TASK PROMPT:
The string "computer" may appear in lines of the listing. Report each line where it does.

MATERIALS PROVIDED:
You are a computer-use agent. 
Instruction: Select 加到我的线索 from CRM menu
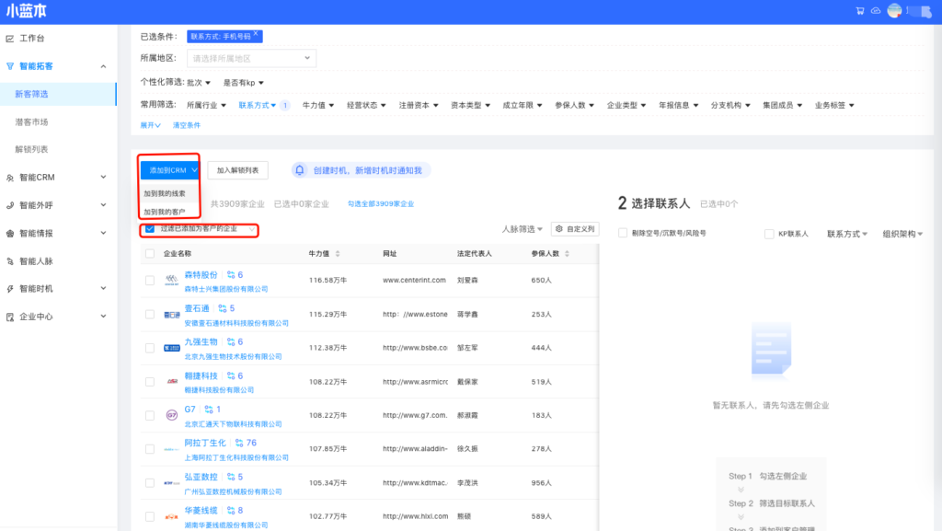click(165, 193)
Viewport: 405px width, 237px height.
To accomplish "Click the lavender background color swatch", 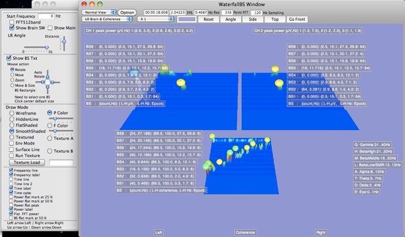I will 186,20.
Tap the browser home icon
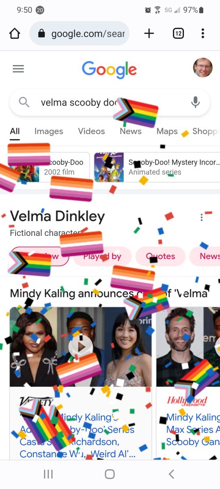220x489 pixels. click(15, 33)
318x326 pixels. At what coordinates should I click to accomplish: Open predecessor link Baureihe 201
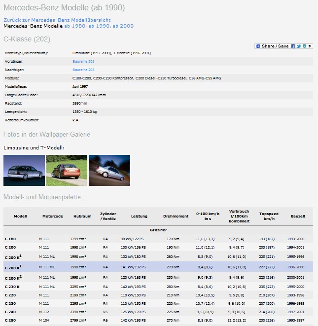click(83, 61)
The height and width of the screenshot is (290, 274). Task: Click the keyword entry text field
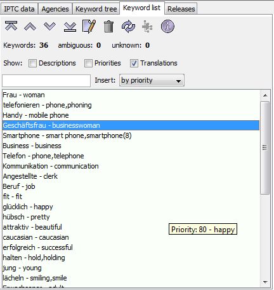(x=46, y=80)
--
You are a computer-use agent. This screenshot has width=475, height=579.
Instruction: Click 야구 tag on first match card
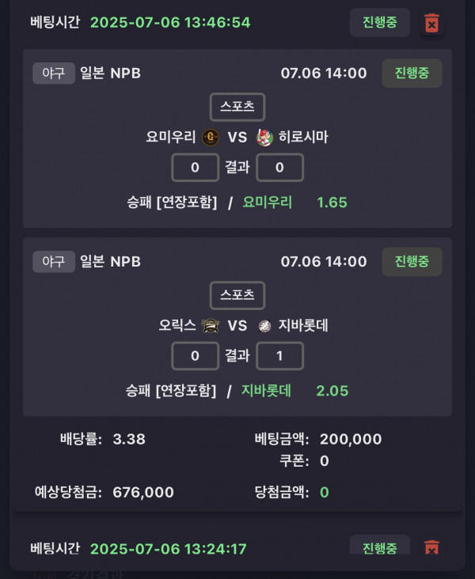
* * *
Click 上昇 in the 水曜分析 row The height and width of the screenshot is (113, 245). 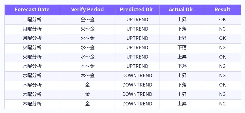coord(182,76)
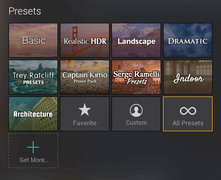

WRITTEN SOLUTION:
You are a computer-use agent. 
You are a computer-use agent. This screenshot has width=475, height=579.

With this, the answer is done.